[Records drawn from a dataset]

------

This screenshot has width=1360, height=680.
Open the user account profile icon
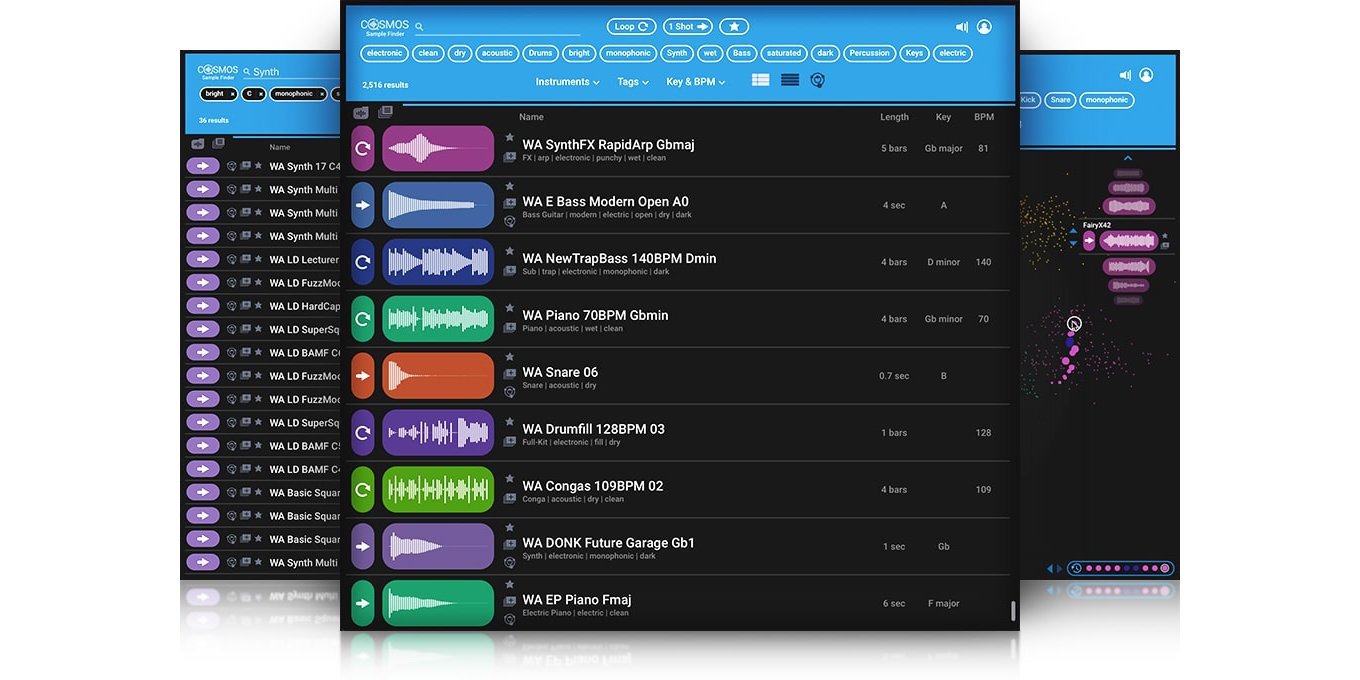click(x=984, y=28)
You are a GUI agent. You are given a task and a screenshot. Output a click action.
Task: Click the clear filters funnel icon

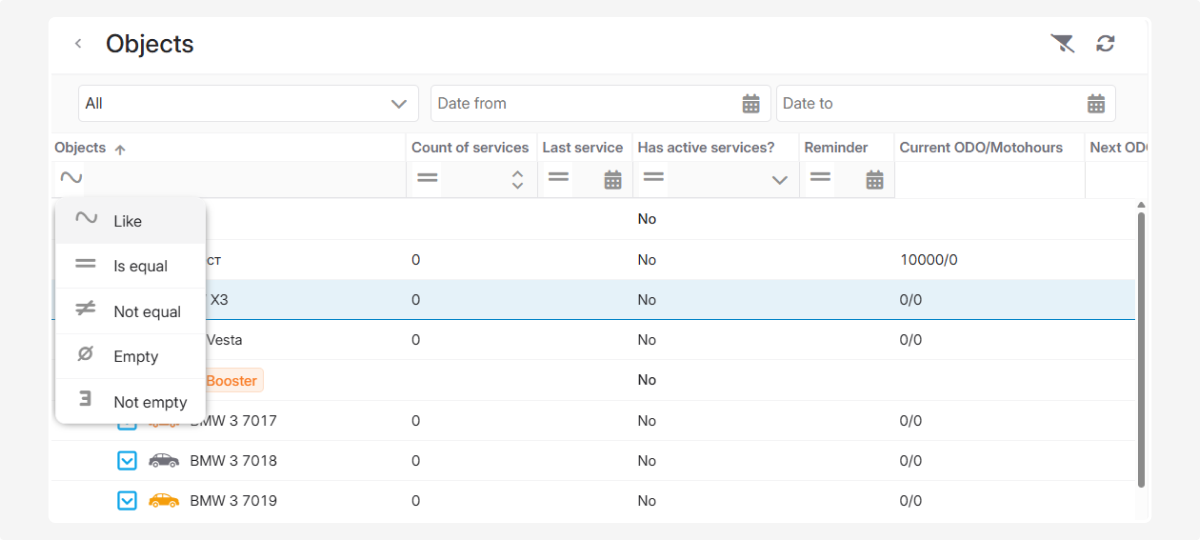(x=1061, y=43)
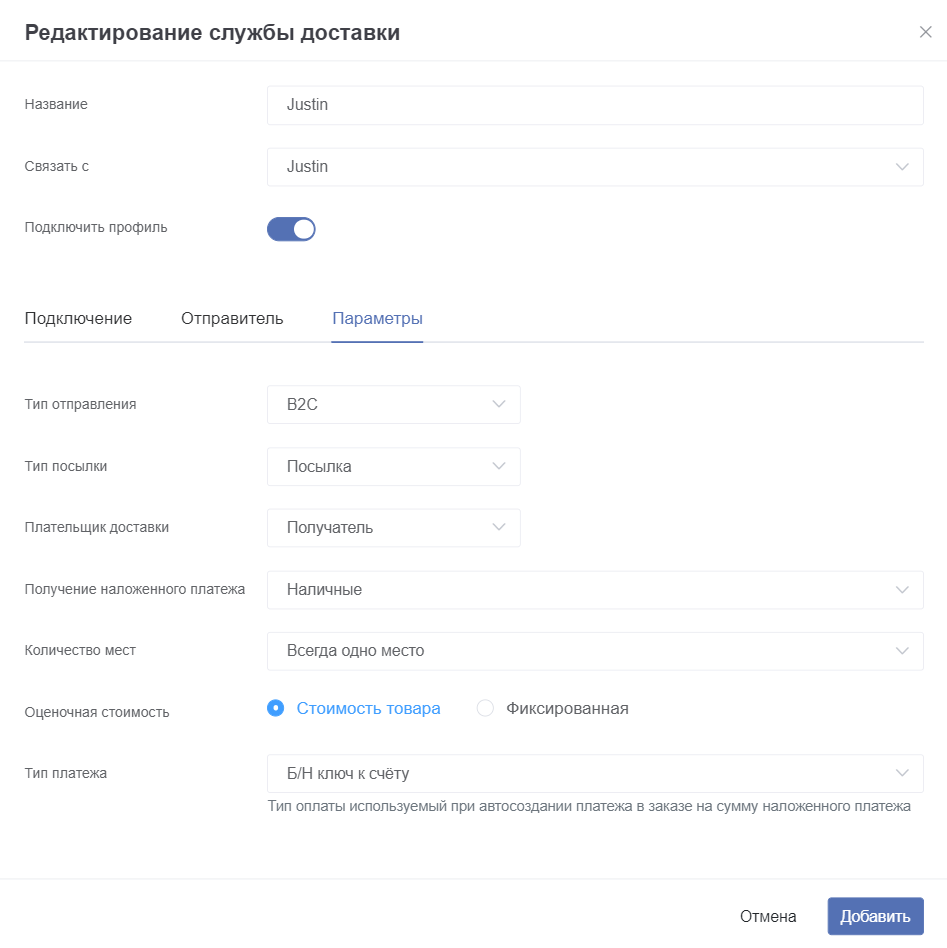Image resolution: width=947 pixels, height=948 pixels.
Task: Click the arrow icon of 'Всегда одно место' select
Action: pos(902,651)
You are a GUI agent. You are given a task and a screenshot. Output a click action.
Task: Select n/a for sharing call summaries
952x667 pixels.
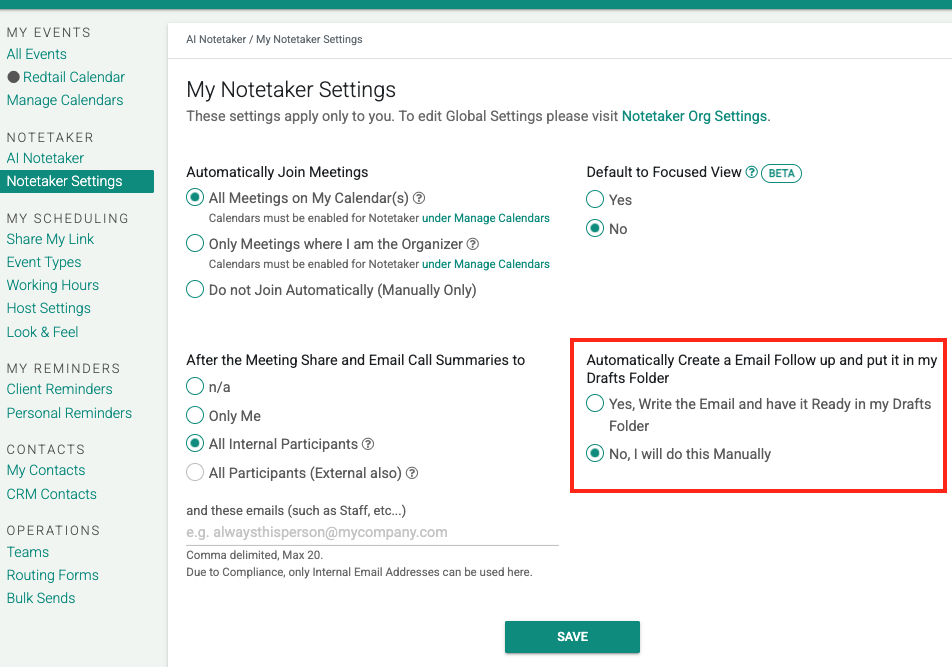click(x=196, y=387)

------

BRIEF:
Each line of the data should be printed again exactly. Please leave pictures out.

WRITTEN ANSWER:
This screenshot has width=1360, height=680.
Open the user account profile icon
click(x=984, y=28)
You are a GUI agent. You are given a task and a screenshot. Output a click action.
Task: Click the clear filters funnel icon

(x=1061, y=43)
Image resolution: width=947 pixels, height=948 pixels.
Task: Click the arrow icon of 'Всегда одно место' select
Action: pos(902,651)
You are a GUI agent. You are given a task and a screenshot. Output a click action.
Task: Select n/a for sharing call summaries
952x667 pixels.
click(x=196, y=387)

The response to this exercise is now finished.